To fast-track rural industrialisation, generate jobs and growth, the farmer producer organisations, agribusiness entrepreneurs and artisanal clusters need to be strategically located near transportation interchanges in small urban settlements—especially mandi towns, to attain an economy of scale, generate multiplier effects and better supply-chain logistics.

Mandi towns like Ara (Bihar) and Bidar (Karnataka) are linchpins of agrarian economy and are deeply tied with their surrounding rural belt as hubs of agricultural produce marketing, farmer’s cooperative banks, micro-credit institutions and retailing of farm equipment. They play vital intermediary roles in agro-economy value chains linking rural fields to urban markets as nodes of articulation for capital, labour, produce, raw material and information flows.

The spatial targeting of public investments in a strategic manner could kick-off an agriculture-led agglomeration process around the mandi towns and galvanise their rural peripheries in at least three significant ways.

The clustering of artisanal crafts and small-scale agro-processing units offer opportunities for peer-learning and firm to firm knowledge spill-over; facilitating the sharing of orders, contracts, and expensive machineries; reducing transportation costs in sourcing and delivery processes.

Co-location of agro-economy activities could trigger multiplier effect and encourage further investments from related trades such as packaging industries, transportation and logistics firms, agro-machinery dealers and maintenance workshops, as well as off-course support infrastructure in the form of education, healthcare, residential and retail functions.

The agro-driven urbanisation process could stimulate the construction activities in these small towns and generate jobs for the surplus farm-labour from neighbouring villages. Casual jobs in the construction industry has low entry barriers and are vital for the livelihood strategies of the rural poor.

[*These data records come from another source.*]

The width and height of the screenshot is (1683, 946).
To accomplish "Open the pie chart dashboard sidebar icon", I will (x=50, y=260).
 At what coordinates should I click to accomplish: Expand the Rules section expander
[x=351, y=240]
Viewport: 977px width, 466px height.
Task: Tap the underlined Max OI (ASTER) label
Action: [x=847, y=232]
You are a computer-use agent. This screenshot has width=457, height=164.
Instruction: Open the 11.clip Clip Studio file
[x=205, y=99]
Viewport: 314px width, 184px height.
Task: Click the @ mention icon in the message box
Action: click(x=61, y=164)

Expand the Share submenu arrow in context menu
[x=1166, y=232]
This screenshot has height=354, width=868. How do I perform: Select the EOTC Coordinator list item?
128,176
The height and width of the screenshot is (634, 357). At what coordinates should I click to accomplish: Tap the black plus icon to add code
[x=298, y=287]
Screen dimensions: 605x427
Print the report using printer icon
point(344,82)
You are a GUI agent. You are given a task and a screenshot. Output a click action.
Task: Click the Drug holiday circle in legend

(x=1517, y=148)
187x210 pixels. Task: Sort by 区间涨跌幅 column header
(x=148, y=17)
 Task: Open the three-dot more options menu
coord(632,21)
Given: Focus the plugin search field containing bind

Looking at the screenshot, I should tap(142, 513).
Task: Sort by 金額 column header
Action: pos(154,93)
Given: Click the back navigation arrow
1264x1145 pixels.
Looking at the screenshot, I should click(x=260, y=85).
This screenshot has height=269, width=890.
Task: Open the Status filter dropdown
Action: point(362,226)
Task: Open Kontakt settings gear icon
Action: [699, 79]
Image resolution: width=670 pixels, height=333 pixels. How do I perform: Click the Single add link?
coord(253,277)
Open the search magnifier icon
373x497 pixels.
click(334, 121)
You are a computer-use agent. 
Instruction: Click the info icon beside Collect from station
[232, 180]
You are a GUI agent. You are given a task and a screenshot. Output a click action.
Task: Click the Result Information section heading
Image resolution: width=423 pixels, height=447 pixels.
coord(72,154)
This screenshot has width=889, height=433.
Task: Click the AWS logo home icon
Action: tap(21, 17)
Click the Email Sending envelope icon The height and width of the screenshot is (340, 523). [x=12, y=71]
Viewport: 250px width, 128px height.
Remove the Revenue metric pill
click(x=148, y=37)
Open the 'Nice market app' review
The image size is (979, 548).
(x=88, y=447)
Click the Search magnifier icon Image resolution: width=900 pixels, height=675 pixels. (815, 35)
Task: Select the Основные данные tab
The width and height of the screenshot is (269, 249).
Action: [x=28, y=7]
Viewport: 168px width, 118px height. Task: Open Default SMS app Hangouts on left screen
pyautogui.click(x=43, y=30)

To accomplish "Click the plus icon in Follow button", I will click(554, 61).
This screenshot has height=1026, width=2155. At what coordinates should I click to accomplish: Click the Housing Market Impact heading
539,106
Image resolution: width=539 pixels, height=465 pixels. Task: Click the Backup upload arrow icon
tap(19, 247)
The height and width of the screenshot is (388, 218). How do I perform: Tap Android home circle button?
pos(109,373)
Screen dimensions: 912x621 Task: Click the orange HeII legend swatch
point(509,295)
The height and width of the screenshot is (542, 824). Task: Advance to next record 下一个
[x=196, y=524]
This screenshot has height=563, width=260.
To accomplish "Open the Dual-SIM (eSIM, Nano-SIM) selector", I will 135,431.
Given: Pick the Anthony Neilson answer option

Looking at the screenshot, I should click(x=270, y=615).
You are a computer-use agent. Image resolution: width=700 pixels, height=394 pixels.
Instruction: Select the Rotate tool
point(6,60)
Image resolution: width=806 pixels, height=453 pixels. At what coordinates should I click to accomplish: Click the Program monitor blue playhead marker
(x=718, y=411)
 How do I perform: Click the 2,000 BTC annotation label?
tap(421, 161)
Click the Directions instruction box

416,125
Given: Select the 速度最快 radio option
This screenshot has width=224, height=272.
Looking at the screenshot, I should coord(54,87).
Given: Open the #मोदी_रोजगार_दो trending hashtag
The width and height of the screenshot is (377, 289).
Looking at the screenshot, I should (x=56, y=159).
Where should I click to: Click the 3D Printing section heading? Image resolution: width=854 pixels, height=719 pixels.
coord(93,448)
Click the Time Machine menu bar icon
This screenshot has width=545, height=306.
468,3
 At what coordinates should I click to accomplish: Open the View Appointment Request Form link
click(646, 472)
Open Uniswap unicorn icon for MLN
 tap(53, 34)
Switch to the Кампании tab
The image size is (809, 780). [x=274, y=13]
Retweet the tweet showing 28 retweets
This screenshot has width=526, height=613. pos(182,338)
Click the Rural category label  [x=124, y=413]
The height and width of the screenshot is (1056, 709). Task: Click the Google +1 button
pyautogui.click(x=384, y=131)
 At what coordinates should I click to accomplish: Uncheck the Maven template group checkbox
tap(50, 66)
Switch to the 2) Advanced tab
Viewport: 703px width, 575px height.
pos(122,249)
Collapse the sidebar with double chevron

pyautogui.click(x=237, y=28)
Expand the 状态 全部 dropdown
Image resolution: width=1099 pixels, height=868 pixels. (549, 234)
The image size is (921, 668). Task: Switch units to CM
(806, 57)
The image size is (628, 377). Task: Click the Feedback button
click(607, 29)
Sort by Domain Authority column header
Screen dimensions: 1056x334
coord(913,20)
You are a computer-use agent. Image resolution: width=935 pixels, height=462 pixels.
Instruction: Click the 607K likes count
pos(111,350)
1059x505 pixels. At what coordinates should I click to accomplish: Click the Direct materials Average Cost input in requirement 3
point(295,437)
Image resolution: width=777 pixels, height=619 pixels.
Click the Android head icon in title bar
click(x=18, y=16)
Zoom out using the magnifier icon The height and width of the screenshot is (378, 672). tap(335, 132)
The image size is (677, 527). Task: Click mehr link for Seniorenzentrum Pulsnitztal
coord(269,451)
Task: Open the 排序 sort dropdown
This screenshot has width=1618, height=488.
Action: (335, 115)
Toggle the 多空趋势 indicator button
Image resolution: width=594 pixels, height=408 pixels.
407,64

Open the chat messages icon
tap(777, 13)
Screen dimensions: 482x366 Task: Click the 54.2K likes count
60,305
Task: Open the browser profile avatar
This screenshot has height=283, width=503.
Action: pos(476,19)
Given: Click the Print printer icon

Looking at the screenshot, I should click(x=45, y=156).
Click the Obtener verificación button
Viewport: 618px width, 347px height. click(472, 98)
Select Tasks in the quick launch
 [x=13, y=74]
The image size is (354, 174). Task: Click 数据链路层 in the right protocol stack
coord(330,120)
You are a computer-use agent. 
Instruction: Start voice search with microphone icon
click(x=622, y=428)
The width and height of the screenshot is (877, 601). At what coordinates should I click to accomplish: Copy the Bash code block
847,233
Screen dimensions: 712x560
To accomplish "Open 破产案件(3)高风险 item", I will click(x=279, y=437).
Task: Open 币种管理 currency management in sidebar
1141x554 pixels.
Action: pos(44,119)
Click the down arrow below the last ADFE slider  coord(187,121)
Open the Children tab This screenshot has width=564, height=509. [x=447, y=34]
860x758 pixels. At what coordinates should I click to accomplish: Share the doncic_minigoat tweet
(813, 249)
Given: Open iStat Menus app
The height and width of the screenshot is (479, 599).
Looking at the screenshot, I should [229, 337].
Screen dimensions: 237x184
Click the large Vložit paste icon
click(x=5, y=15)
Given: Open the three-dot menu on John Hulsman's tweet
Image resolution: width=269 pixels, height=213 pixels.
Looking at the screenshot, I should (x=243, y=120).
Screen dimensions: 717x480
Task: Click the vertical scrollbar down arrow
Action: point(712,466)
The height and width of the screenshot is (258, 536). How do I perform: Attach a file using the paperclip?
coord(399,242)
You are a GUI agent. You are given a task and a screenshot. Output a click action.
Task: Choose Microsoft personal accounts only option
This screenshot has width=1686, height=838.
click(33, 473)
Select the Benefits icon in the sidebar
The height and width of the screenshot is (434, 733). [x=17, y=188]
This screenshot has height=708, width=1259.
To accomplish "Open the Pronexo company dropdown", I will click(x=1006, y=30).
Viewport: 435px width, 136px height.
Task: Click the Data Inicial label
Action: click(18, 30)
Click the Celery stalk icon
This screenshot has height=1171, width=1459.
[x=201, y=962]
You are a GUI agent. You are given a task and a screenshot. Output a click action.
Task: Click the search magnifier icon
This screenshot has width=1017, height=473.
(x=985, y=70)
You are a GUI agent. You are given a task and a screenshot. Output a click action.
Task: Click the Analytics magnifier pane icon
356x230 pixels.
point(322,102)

To maximise their growth potential and also contain the adverse ecological fallout of uncontrolled conversion of fertile agricultural land into urban real estate, the agricultural towns and their rural peripheries require to be planned through an integrated spatio-economic framework.

 The PMGSY funds can deliver better value per kilometre, if the rural roads are aligned to strengthen hub-and-spoke connectivity between the agro-processing and artisanal clusters and their supply hinterlands, rather than built in isolation.

The maximum policy focus has to be on improving the ease of doing business for small and medium business, contrary to the focus so far on the demands of the corporate sector which wields substantial lobbying power. It goes without saying that infrastructure for small businesses has to be available at a minimum. Without adequate and affordable power, water and access to roads, neither business nor jobs can prosper. Here local governments have to take the initiative.

Lesson from South Africa

When it comes to integrated planning, South Africa’s recent initiatives could possibly provide certain policy inputs. South Africa’s National Development Plan Vision 2030 articulated the vision of boosting small town economies to address rural poverty. Accordingly, one agro-park cluster is being developed in each of the country’s 44 districts. The centre piece of the programme is the Spatial Planning and Land Use Management Act (SPLUMA), which has put in place an elaborate institutional architecture for horizontal and vertical coordination between various sectoral departments and line agencies for plan implementation.


Rural non-farm jobs and infrastructure investment come together in a key concept propounded by former President Abdul Kalam — providing urban amenities in rural areas. As rural incomes grow demand for non-farm services increases. Technicians who repair cell phones, TV sets and solar panels are in demand. But infrastructure is needed to take these urban amenities to rural areas.